Student groups have formed at Columbia, Princeton, Yale, Harvard Law, Brandeis, and Oxford (the last is the work of two Rhodes scholars who also write a popular blog: www.OxBlog.com). Labeling themselves "pro- democracy" or "anti-terror" rather than conservative or Republican, they emphasize shared fundamental values -- such as condemnation of terror, belief in universal human rights, and support for national defense -- and open debate about the rest. They hope to appeal to the growing number of students who crave a serious defense of America, and rarely if ever hear one from their teachers.

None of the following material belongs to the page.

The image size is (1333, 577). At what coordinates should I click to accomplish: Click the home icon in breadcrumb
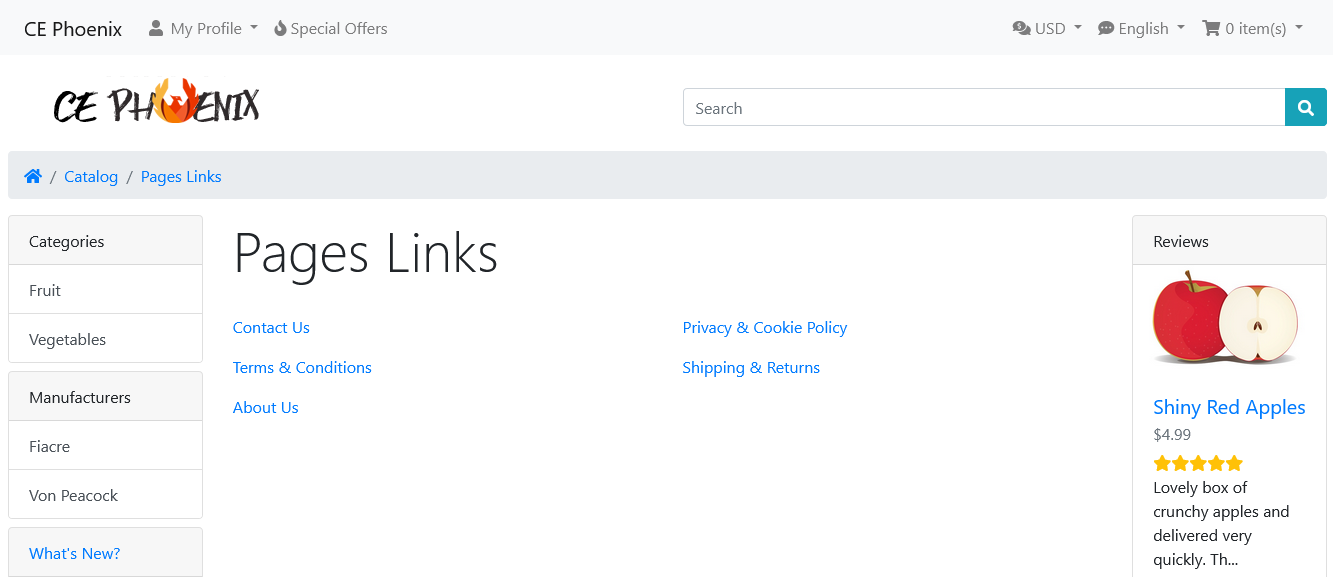coord(33,176)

Despite their intentionally broad appeal, these groups know they have their work cut out for them. Students at Brandeis who supported the war in Iraq say they were called "freaks" and "crackpots" by a professor at an anti-war demonstration there. Students at Princeton say administrators consciously avoided patriotic sentiment in memorials for September 11; instead of singing the nation anthem at a vigil immediately after the attacks, all joined in a round of "We Shall Overcome." At Harvard, over 1,000 students left their classrooms one day last spring to participate in an anti-war rally, while professors condemned the Patriot Act and called on the university to withdraw investments from defense contractors involved in the Iraq war.

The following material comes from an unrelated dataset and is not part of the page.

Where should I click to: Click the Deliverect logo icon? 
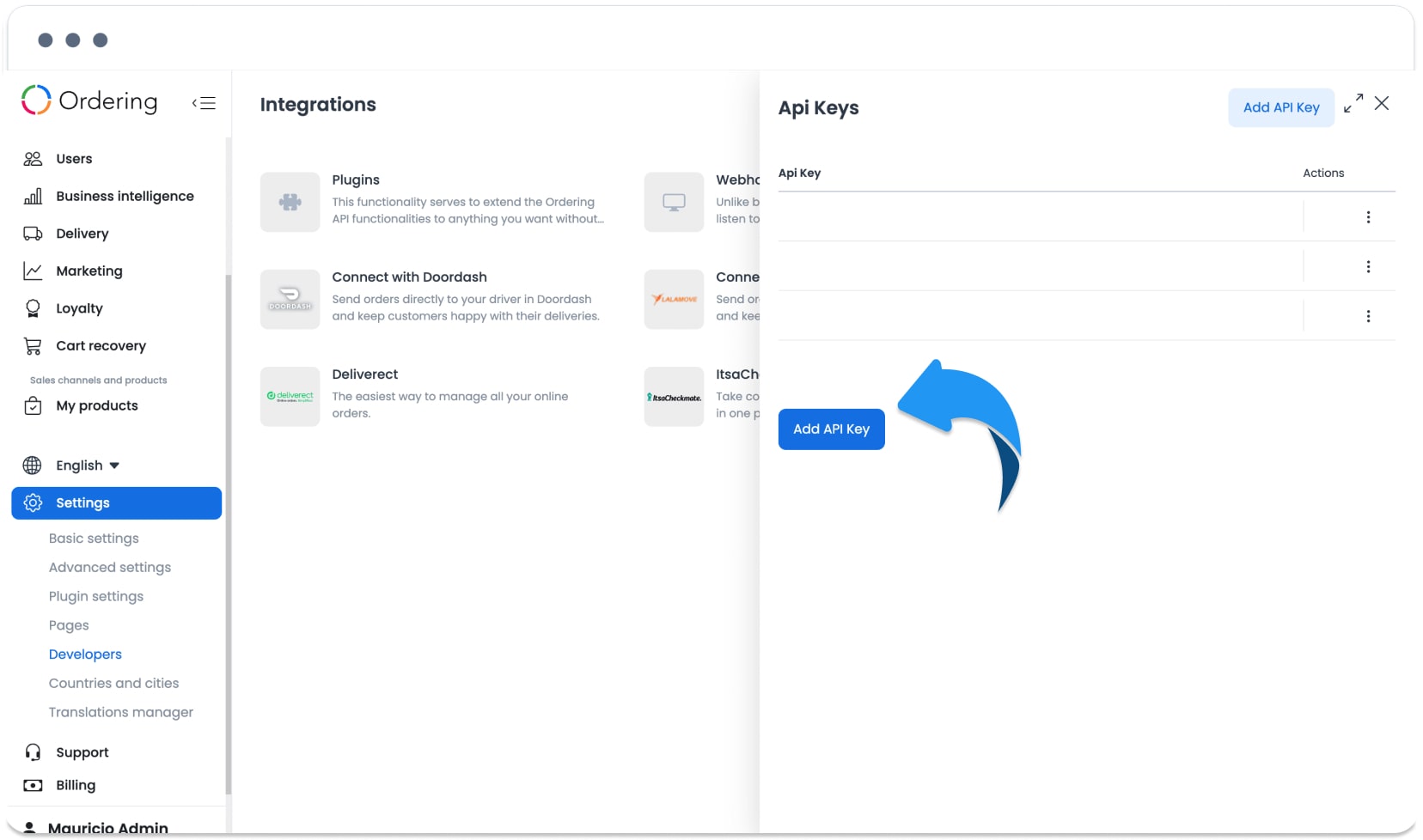click(x=290, y=396)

But the anti-anti-Americans are nevertheless sanguine about their ability to influence campus opinion, particularly among students. Some say students are increasingly dissatisfied with the radical left-wing views of their professors. Matthew Louchheim, founding president of Yale College Students for Democracy, says, "There's a growing trend, at least at Yale, of students shifting away from the Left. They're not necessarily moving all the way to the Right, but they're disenchanted with leftist ideology in the post-September 11 world." Others describe a silent mass of students who, until recently, were afraid to express their patriotic sentiments. "The most important thing we did was just founding the group and giving people who supported the war on terrorism a voice, which they didn't have before," says Jennifer Thorpe, who started Columbia's Students United for America. "Now people are no longer afraid to speak their minds."
Princeton senior Carlos Ramos-Mrosovsky, founder of the Princeton Committee Against Terrorism, felt that while speakers and support-the- troops rallies were a start, the problem called for a longer-term solution within the realm of ideas. "We wanted to do something more intellectual, something that would stick," he says. So he founded a magazine, American Foreign Policy, which began with just a few pages and soon grew into a thicker, biweekly publication that now attracts writers liberal and conservative, and from outside Princeton as well. "We've expanded the boundaries of acceptable debate, and we've created an alternative point of view" to that which dominated immediately after September 11. [Ed.: A piece by Mr. Ramos-Mrosovsky on a different topic follows this article.]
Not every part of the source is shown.